‘The first man to wear a sanitary napkin’ – I was wrong to assume it was another insipid article (on the lines of adult diapers or a big joke) and put It off for later reading.
I was asked by a colleague whether i had seen the video as yet. when i replied in the negative, i was urged to do so. Back from the college after presenting on starting an NGO (access to education), this was a welcome read. I started with the INK video (here’s the link: http://www.inktalks.com/discover/177/arunachalam-muruganantham-the-first-man-to-wear-a-sanitary-napkin-inktalks). I really enjoyed his talk. Getting on stage before a huge well read and intelligent crowd is frightening enough, but here was a simpleton with his ‘not perfect’ english (openly acknowledged in a sweet way!). Being a Tamilian, i could actually relate to his language flow. Performing an line-by-line interpretation of tamil to english, he started with his narration that was genuine, emotional and witty.
Sanitary Napkins, as he mentioned, have always been treated as taboo. Shops usually do not display them in full view and if they did they would be wrapped and dispatched to the customers. This is certainly surprising considering that every lady undergoes the trauma and anguish connected with ‘those days’. Even family members hesitate to talk about this topic, but here was this guy on stage, splashed all over in the media for coming up with an innovation in this aspect.
You will have to appreciate his doggedness and his methods. Identifying a better cotton variant, testing on a trial and error basis , waiting for his results patiently, getting back to the drawing board again and again – he was certainly persistent! Imagine going on the streets and asking for volunteers – i visualised it as a scene of embarrassment wherein the target group does not want to talk about it and here you are, up in arms against a most taboo of topics! The thought of approaching and explaining the work being done gives me goosebumps!

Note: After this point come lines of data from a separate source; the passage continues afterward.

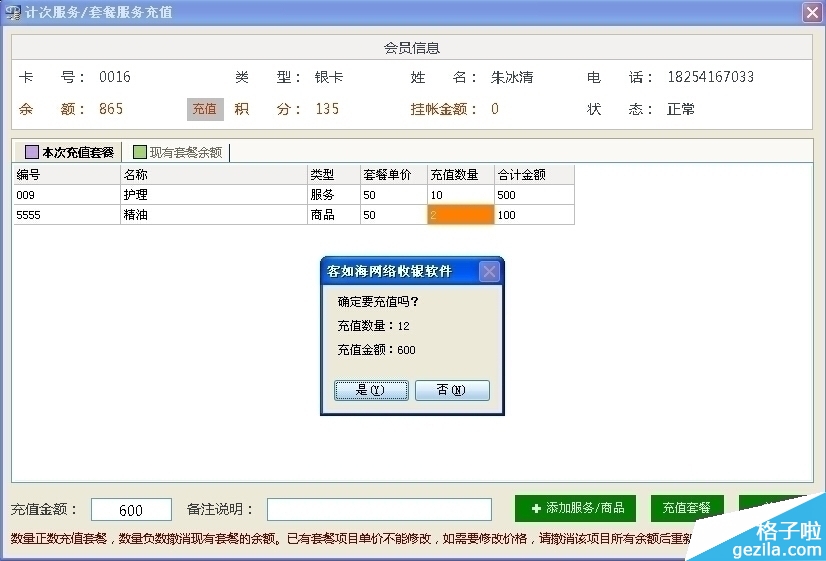826x561 pixels.
Task: Select the highlighted 充值数量 cell for 精油
Action: 461,215
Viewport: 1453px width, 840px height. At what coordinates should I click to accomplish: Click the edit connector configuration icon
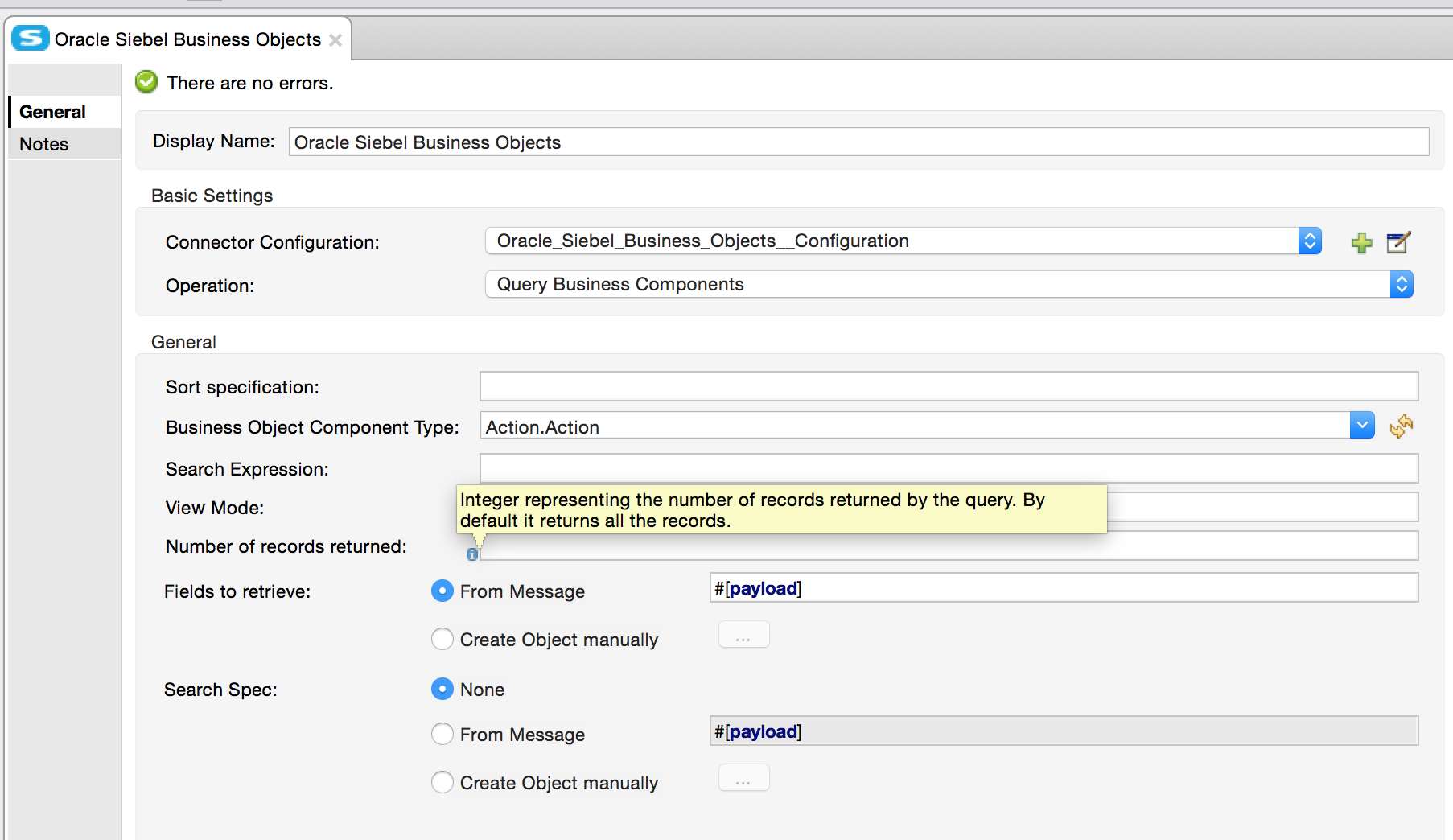coord(1398,242)
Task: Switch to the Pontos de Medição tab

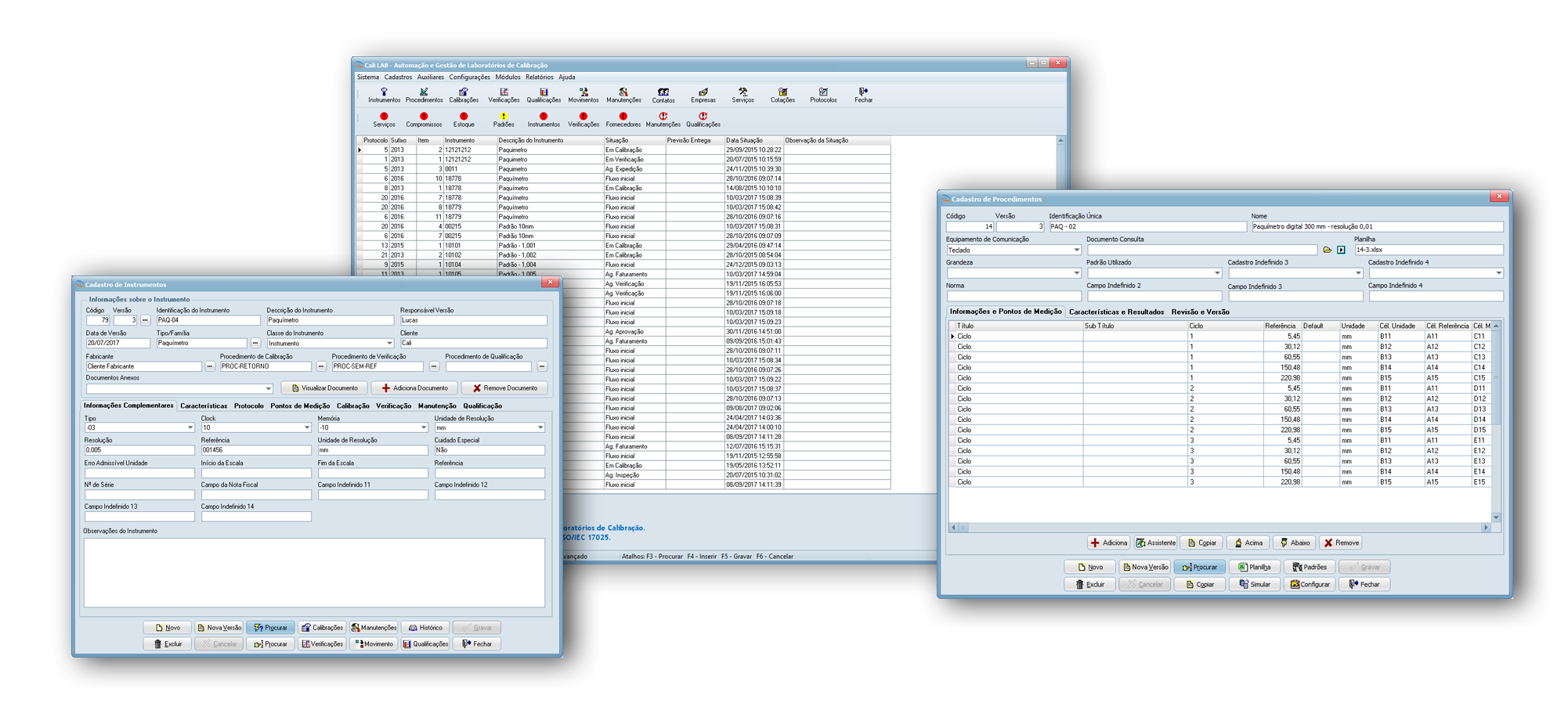Action: coord(300,405)
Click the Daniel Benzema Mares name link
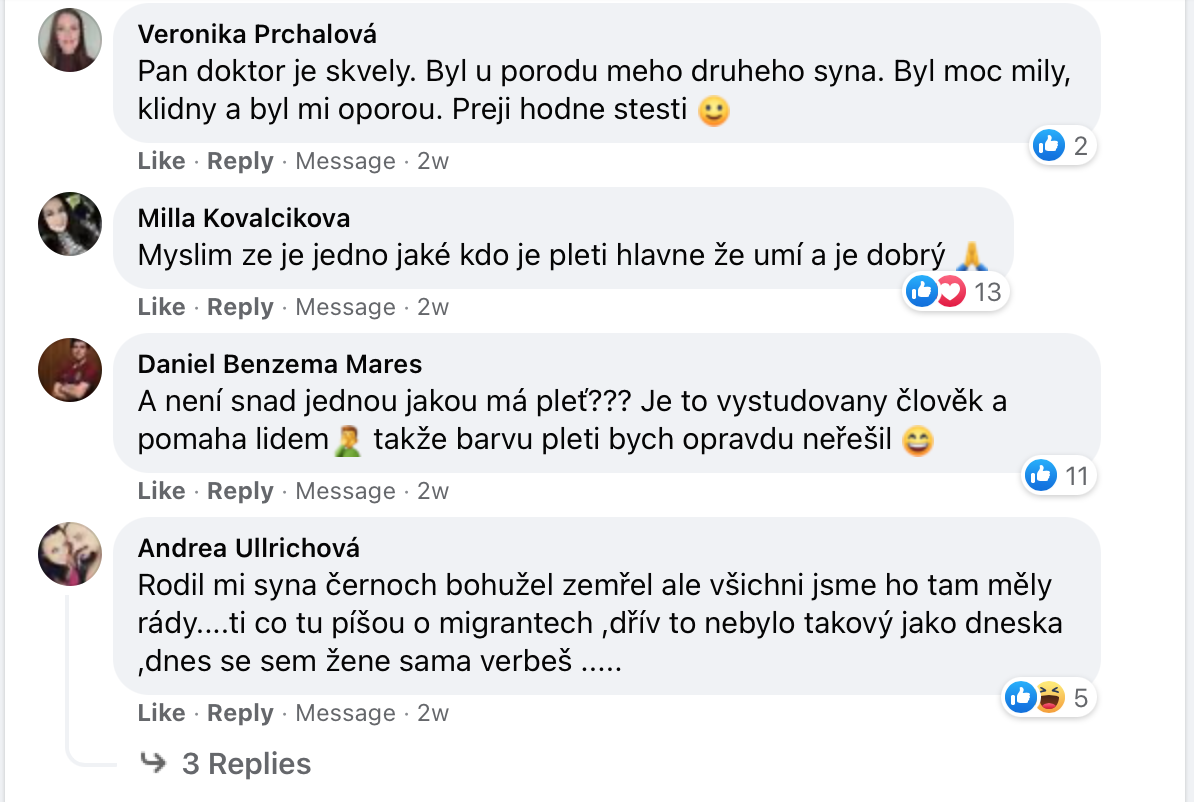 280,364
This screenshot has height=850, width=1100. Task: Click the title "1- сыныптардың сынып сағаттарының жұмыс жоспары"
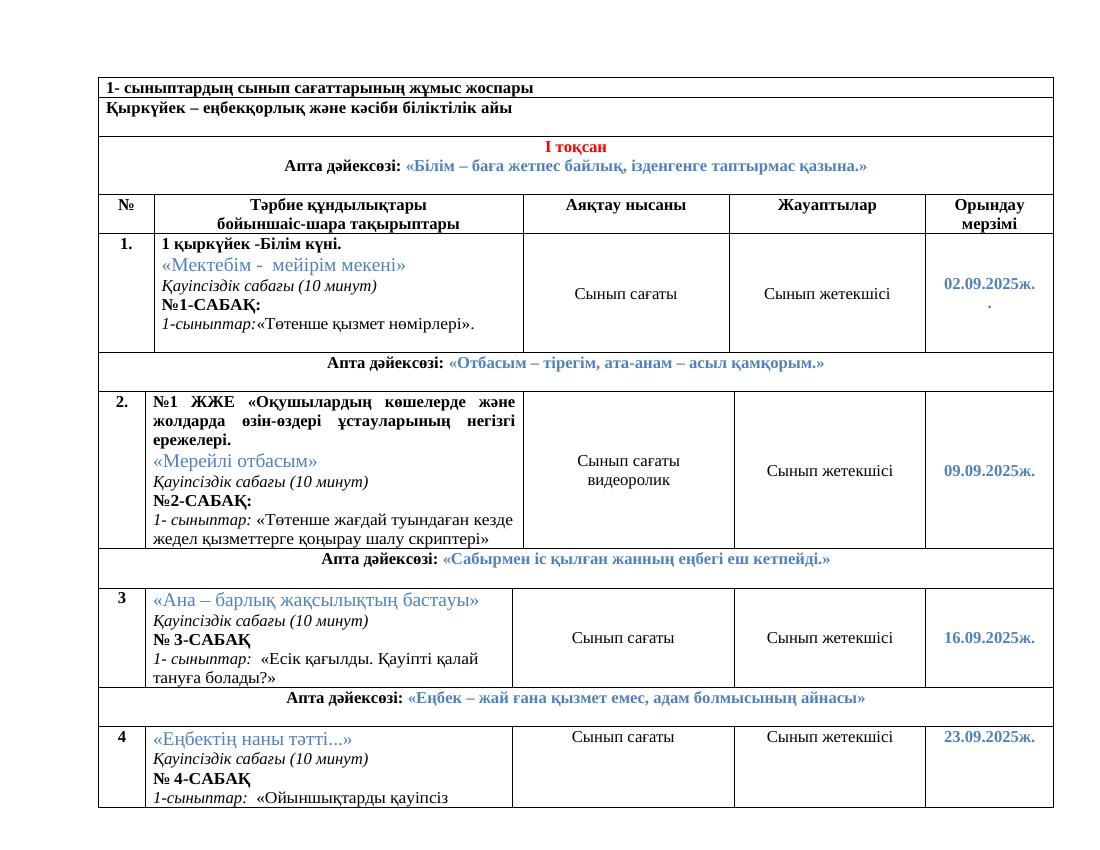coord(319,88)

Despite the hiccups, how to make his subjects comfortable seemed to be his topmost priority. Switching to paper based feedback was actually a great idea since writing our heart out for a person is usually easier than expressing them verbally (ah! the joys of love letters!!). A single point focus on finding a cheaper and safer alternative did turn him into a possessed individual. What was disappointing was the reaction of his family and the ‘doctor’ing of the results by the MBBS students. Here was a dilemma, he was actually analysing the existing pad materials and trying to come up with substitutes – does this term as innovation in the real sense? But as learnt in one of best guest lectures at SPJain from an inspiring innovator – if the new service/product/process differentiates itself and makes money, then it’s an innovation!
One thing made me wonder though – is why women, who gave us the bullet proof Kevlar vests, the medical syringe, the diapers and the life raft among many others, did not take this up in full measure in countries where it is needed the most.
Bringing down an initialisation cost of Rs.3.5 crores to Rs.65000 is no mean achievement. Loved his values when he steered clear of profit and instead focussed on creating jobs – at least 1 million! Superb finishing lines.
Sacrifices, doggedness, the courage to keep on trying and failing until you get it right – lessons reaffirmed thanks to Arunachalam.
Workshop helper -> Inventor – > Entrepreneur -> Industrialist. Hats off to you for being an inspiring figure.